The couple also own a one-bed flat in Beckenham, worth £180,000, which they rent out for £650 a month. They have a buy-to-let mortgage on this property for £130,000, and are on a five-year fix at 5.34 per cent with National Counties building society.
"The flat actually costs us about £100 a month," says Adrienne, "but we've taken this on as a very long-term investment."
Adrienne has a personal pension with Friends Provident and pays in £230 a month, while Tim contributes 6 per cent to his company scheme.
The couple pay £110 a month for £100,000 worth of life and critical illness cover with insurer Swiss Re.
The cure: Life cover is the one flaw in your plans
With a substantial income, equity in their property, savings and surplus cash, Tim and Adrienne are in a sound financial position, agree our panel of independent financial advisers (IFAs). "But they do need to address their protection needs, as this is a vital part of financial planning with a young family," says Keith Church- ouse of IFA Churchouse Financial Planning.
Tim and Adrienne have a decent spread of investments and make the most of tax-free ISAs.
To find cash for their planned trips and home improvements, they could reduce the sum held in premium bonds, says Alison Roberts of IFA Pi Financial Dixon Sutcliffe & Co. "The overall odds of winning any prize with a single bond are 24,000 to one."
Since Portman is to merge with Nationwide later this year, the couple should check if they are in line to receive a cash windfall of between £200 and £1,000 for holding an ISA with the society, says Mr Churchouse.
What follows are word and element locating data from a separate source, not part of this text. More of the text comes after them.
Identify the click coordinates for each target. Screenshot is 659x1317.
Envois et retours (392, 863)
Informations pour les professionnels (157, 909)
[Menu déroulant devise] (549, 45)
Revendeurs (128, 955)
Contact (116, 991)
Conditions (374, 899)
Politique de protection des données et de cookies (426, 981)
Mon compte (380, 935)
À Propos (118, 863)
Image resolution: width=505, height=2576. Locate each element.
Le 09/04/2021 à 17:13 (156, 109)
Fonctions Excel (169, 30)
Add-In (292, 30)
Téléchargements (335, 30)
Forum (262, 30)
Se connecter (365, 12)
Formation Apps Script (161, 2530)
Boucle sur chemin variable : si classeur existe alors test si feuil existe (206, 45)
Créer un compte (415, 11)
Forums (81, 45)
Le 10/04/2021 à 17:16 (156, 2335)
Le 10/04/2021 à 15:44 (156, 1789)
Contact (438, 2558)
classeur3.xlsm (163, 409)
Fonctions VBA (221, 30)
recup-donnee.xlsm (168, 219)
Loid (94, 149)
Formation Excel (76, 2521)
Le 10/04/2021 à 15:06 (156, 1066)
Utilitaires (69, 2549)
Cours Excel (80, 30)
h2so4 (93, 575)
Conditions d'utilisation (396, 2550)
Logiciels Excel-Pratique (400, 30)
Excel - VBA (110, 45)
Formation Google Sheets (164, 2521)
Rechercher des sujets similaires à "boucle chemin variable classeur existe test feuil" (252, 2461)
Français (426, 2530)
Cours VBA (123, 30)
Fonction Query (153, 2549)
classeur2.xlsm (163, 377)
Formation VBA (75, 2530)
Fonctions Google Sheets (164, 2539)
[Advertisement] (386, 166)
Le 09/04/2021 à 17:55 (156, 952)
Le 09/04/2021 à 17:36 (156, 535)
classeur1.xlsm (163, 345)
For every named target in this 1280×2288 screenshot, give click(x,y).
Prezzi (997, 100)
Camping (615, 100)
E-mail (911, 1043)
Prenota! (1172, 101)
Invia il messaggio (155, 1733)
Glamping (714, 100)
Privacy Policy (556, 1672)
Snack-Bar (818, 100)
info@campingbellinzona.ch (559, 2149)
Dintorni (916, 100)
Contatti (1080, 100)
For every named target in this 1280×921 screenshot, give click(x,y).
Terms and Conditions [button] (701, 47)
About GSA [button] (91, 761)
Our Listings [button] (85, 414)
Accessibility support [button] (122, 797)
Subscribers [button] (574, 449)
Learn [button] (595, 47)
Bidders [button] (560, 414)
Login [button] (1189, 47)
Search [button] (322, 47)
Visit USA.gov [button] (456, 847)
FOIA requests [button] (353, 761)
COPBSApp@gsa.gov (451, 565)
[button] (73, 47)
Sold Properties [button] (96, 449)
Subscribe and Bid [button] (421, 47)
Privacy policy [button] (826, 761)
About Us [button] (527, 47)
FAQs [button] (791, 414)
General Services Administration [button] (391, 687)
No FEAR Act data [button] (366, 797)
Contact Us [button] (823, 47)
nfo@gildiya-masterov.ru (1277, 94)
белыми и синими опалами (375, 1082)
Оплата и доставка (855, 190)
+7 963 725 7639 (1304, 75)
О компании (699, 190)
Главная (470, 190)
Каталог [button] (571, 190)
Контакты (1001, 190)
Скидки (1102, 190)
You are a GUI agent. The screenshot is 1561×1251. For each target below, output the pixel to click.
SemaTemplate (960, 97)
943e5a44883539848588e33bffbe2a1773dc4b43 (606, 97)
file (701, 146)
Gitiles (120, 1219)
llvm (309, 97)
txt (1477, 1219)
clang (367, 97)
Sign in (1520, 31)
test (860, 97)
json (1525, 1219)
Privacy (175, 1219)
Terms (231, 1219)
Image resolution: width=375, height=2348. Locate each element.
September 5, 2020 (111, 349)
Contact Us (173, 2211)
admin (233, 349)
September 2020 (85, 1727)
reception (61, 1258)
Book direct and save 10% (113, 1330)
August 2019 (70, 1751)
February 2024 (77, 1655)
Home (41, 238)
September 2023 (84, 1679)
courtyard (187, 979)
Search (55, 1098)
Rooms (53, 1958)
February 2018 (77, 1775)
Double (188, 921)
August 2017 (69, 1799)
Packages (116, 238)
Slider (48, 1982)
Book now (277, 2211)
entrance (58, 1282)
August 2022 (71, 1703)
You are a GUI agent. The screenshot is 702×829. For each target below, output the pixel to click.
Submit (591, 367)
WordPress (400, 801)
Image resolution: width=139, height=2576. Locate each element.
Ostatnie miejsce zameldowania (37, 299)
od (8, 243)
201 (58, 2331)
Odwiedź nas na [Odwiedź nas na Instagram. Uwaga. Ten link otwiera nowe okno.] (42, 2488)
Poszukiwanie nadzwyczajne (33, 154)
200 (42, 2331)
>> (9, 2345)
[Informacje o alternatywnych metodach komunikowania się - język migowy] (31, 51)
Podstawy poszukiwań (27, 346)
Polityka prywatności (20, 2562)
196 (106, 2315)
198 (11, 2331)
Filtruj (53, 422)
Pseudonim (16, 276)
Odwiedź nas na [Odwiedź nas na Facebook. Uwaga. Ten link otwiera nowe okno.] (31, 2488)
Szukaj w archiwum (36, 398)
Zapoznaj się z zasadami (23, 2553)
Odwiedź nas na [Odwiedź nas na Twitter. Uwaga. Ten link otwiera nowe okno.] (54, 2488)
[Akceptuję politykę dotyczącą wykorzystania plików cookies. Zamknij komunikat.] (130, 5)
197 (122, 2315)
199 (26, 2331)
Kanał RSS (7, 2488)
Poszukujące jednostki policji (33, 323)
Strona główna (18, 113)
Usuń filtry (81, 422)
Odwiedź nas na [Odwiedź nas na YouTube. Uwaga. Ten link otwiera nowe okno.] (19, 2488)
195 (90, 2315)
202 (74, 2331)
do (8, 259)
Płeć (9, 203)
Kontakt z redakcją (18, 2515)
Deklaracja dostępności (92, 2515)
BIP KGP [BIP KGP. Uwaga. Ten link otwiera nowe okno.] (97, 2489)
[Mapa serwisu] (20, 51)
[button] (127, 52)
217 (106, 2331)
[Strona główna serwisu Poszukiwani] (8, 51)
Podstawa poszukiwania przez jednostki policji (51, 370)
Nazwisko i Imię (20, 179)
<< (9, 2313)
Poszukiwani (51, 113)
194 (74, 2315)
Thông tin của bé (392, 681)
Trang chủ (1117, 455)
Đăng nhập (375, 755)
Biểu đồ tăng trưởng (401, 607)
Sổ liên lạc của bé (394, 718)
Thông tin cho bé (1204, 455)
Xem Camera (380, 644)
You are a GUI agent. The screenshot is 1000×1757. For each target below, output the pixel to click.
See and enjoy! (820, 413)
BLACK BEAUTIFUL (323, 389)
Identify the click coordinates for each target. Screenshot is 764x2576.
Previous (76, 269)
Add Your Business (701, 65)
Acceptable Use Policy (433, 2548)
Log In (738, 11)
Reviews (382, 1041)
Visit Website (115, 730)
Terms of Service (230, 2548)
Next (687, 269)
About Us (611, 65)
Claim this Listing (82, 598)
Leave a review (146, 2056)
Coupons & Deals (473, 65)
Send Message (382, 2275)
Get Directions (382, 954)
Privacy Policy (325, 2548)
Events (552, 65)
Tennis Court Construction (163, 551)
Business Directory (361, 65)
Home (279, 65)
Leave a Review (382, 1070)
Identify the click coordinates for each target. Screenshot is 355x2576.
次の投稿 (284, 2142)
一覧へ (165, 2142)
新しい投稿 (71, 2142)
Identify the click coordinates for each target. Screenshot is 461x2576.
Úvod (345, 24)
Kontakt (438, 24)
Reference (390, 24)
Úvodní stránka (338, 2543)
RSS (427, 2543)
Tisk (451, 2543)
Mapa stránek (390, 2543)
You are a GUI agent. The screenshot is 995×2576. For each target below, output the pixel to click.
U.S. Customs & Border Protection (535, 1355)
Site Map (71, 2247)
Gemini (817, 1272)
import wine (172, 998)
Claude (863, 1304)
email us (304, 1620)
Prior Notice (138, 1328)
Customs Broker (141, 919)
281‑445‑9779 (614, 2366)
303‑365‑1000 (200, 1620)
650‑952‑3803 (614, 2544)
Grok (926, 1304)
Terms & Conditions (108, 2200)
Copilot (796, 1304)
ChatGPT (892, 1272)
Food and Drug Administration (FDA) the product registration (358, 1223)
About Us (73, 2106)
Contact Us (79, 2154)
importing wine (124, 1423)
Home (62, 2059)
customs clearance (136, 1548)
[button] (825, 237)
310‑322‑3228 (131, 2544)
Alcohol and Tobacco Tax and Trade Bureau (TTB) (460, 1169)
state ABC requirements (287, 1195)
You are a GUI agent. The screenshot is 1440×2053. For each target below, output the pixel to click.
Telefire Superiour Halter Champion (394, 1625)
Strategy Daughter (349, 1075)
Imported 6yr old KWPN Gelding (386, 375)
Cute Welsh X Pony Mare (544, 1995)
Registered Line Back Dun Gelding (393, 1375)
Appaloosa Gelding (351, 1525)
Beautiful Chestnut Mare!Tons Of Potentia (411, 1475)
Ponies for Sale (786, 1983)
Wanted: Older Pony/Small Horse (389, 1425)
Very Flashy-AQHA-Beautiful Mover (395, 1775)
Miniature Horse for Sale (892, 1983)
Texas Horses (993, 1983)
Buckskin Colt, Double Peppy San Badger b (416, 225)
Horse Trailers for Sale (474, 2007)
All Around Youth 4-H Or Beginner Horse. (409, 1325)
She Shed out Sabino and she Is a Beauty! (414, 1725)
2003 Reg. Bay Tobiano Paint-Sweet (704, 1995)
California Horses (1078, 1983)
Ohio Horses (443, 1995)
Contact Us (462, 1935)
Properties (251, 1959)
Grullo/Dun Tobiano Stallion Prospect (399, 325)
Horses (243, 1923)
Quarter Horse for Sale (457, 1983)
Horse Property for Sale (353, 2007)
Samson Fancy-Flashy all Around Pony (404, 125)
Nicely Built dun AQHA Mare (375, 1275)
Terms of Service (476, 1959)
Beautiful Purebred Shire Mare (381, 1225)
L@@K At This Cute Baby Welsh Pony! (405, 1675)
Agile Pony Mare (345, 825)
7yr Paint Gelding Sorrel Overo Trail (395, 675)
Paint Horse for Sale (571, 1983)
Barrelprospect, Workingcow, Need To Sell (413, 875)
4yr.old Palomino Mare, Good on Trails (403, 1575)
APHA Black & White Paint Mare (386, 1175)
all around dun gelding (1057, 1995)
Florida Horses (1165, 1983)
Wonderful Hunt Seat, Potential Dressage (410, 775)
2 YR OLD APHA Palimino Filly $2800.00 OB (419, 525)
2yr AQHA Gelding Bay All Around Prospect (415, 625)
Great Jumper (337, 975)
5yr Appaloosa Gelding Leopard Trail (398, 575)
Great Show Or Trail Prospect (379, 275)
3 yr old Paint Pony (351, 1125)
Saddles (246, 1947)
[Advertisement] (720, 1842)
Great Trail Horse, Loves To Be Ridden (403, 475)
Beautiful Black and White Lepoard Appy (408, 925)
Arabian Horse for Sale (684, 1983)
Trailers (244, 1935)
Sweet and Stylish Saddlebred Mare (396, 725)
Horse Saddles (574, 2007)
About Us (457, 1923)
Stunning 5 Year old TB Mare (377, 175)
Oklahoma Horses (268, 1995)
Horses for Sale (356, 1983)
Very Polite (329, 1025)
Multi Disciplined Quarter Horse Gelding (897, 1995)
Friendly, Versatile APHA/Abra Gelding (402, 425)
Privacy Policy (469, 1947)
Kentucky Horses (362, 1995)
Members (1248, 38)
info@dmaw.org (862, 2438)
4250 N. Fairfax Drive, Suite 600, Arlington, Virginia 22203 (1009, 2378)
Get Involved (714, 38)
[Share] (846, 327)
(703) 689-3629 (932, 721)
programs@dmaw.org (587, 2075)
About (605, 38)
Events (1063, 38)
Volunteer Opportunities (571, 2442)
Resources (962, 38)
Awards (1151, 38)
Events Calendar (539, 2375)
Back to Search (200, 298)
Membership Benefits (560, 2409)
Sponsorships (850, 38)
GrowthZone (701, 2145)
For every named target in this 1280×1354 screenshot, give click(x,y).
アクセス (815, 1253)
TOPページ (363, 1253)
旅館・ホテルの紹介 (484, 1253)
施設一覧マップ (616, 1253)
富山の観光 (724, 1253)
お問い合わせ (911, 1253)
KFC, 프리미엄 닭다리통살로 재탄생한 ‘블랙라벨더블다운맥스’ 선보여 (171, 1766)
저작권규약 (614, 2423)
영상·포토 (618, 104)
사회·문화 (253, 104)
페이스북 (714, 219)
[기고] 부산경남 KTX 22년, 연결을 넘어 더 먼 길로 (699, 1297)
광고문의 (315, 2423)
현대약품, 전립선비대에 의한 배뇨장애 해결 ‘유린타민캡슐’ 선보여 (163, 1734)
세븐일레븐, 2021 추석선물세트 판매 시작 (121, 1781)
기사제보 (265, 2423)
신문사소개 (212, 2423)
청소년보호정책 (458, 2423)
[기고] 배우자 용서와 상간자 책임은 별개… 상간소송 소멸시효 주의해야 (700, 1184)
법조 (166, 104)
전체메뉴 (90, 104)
As for their shares, holding equities in individual companies rather than in unit trust funds means they aren't spreading their risk, warns James Norton of IFA Evolve Financial Planning. He recommends they sell these and put the proceeds in an investment fund such as a stocks and shares ISA.
Under current rules, it is possible to contribute up to £7,000 each tax year to a "maxi" equity ISA. Alternatively, they could invest £3,000 in a cash ISA and £4,000 in stocks and shares.
Tim and Adrienne should continue making overpayments when possible to erode their mortgage debt.
Well in advance of the end of their current two-year fix, they should check what other deals are available - and then switch if they find a better one, depending on what fees are involved in doing so.
Otherwise they risk slipping on to the lender's standard variable rate (SVR), which is likely to mean a hefty increase in their repayments given the climate of rising interest rates.
The buy-to-let property is a comparatively risky investment, says Mr Norton. "They already have substantial exposure to this asset class through their main home, and are relying on price rises to recoup their losses."
Adrienne and Tim should regularly review their pension plans' charges and performance, advises Ms Roberts, to ensure they are getting the most from their retirement funds. In particular, Tim should take full advantage of being able to make additional voluntary contributions (AVCs) through his employer's pension scheme, as these are especially beneficial for higher-rate taxpayers.
As a priority, the couple must review their life insurance, warn the advisers. With three children, the financial impact of one or both parents dying would be huge. Their current £100,000 worth would not be "anywhere near enough" to cover the mortgage or the childcare and living expenses, says Mr Churchouse.
The couple should add all these costs together and calculate the shortfall between the total and the protection they have in place at the moment.
Both should then see if any extra cover is offered by their companies, and make good the difference. "Many employers offer 'death in service' cover of four times salary," says Mr Norton.
A simple term assurance policy should cost as little as £21 a month for £100,000 of cover over 18 years on a joint life basis. This should be written in trust to avoid inheritance tax.